「どうした?おりぬのか?」
馬上であれば黒き石はことさらはっきりとみえておろう。
にぎはやひは、黒き石の数にとまどうているとみえた。
「あ?ああ・・」
やっと、馬の背をおりると、
アマテラスの近くにあゆみよりながら、尋ねるしかない。
「ここか」
おおなもちの墓はここだというのか?
にぎはやひのとまどいをみすかして
アマテラスは言葉少ない。
「ああ。
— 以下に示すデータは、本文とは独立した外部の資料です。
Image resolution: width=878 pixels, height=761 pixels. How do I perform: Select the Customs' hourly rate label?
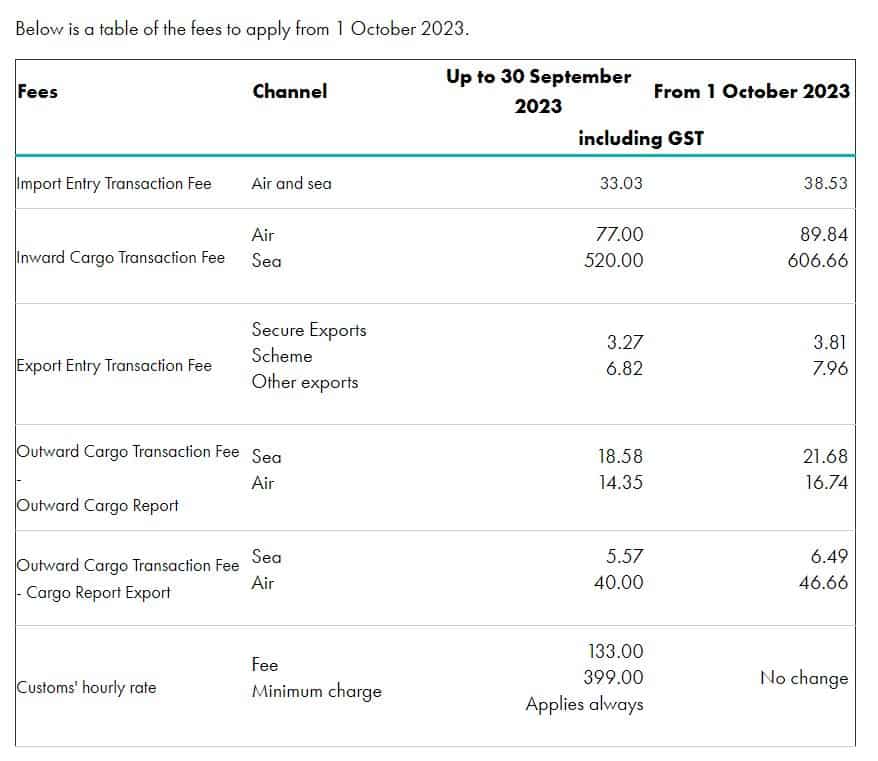[86, 688]
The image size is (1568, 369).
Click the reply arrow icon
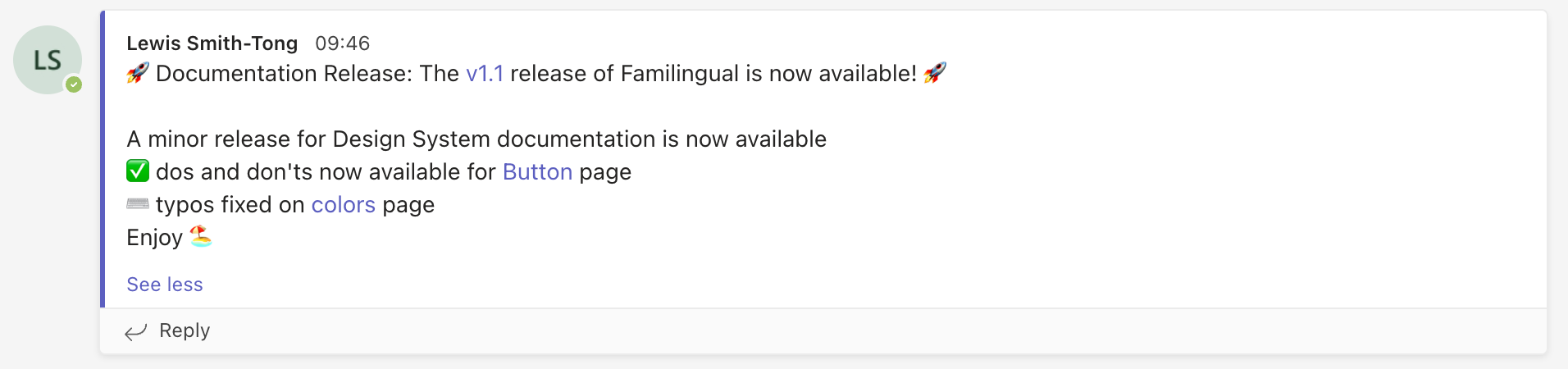tap(135, 331)
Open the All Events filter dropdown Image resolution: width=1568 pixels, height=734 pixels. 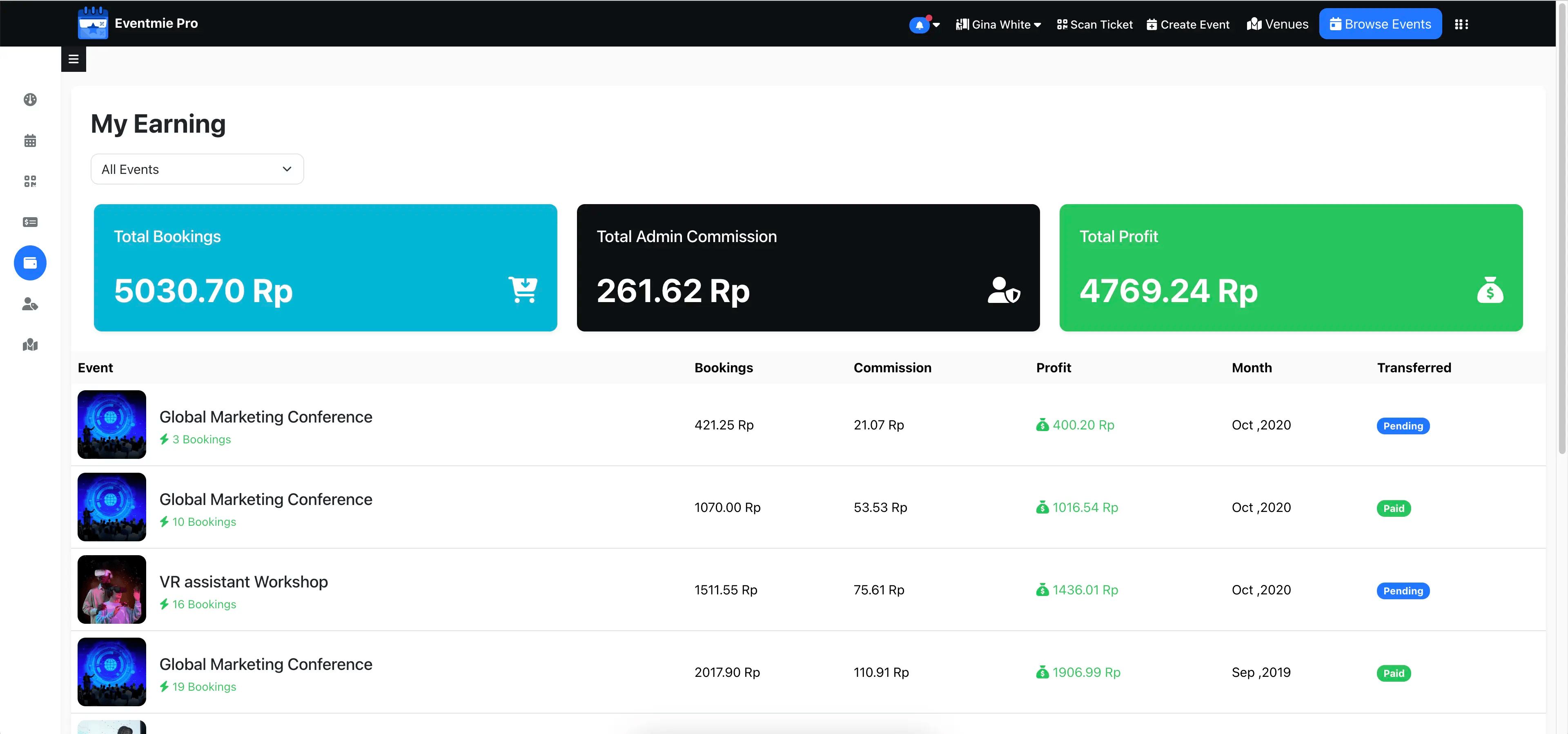[196, 169]
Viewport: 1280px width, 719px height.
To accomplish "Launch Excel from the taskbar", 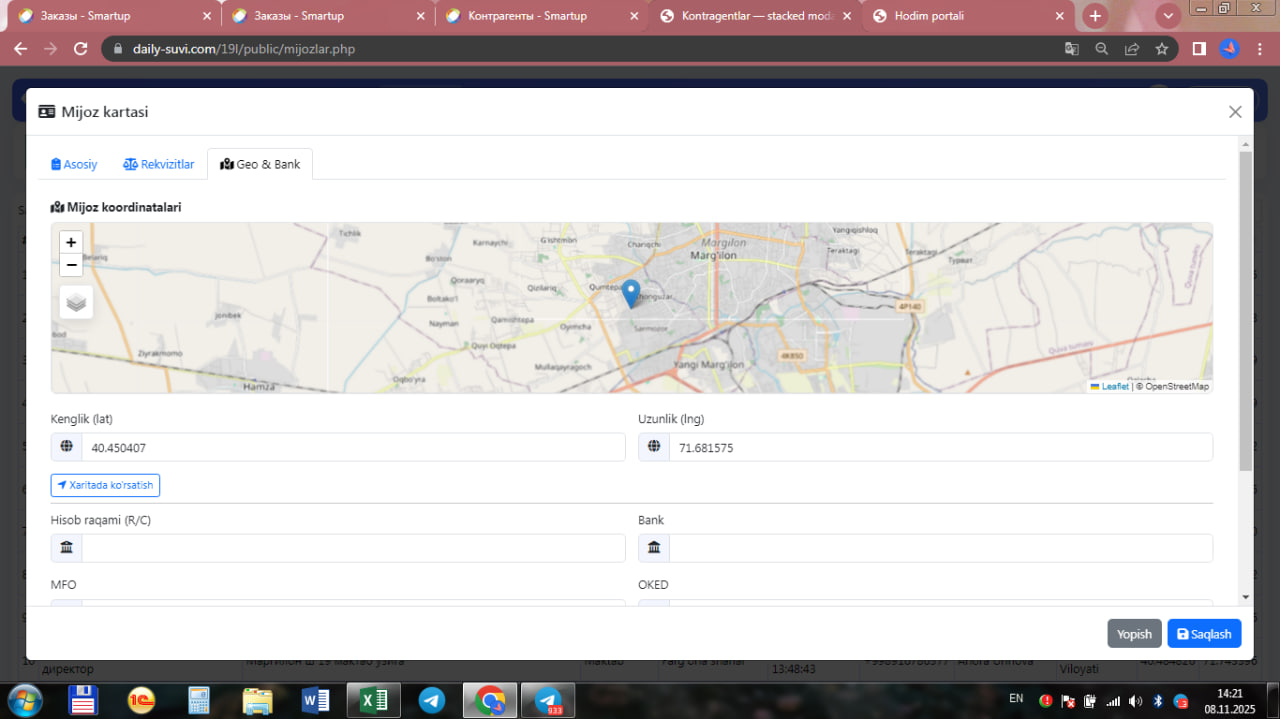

そうだ」
またも笑いがこみあげてきそうである。
にぎはやひの勝手な憶測がどういうことであるか、
あの墓々をみて、何を考えたやら・・・。
「あれは・・どういうまじないだろう?」
にぎはやひの選んだ尋ねぶりだった。
「はて?まじないとはいかなることだろう?」
黒き石のうち、八つは方円の線上におかれ、
おそらく、方位にあわせて、等間隔に配置されている。
八つの石の中心にことさら大きな黒き石が座っている。
その中心の黒き石のしたに
スサノオ、アマテラスにいわせればおおなもちが眠っているのではないだろうか?
一族郎党でおおなもちを護るかのような配置にしたのは
いったいどういうまじないであるのか。
方円の中心を囲む八つの柱・・・。
巫でもあるアマテラスだからこその怨念封印か?
それも、とりあえずのものでしかないが。
にぎはやひの尋ねに応じないアマテラスであるのも
またも、妙である。
「どれが、おおなもちの墓であるのだろう?」
当然、中心のものであるのにきまっておろう。
にぎはやひはあえて、
大勢の亡骸をうめてあるので判別できないと。
大勢の亡骸をうめてあると言下に含ませて見せた。
まじないとはいかにと問うても
そこには答えず
大勢を殺戮したと暗にアマテラスを責めているにぎはやひである。
と、わかる。
「く・・」
アマテラスののどまであがってきた笑いを殺す。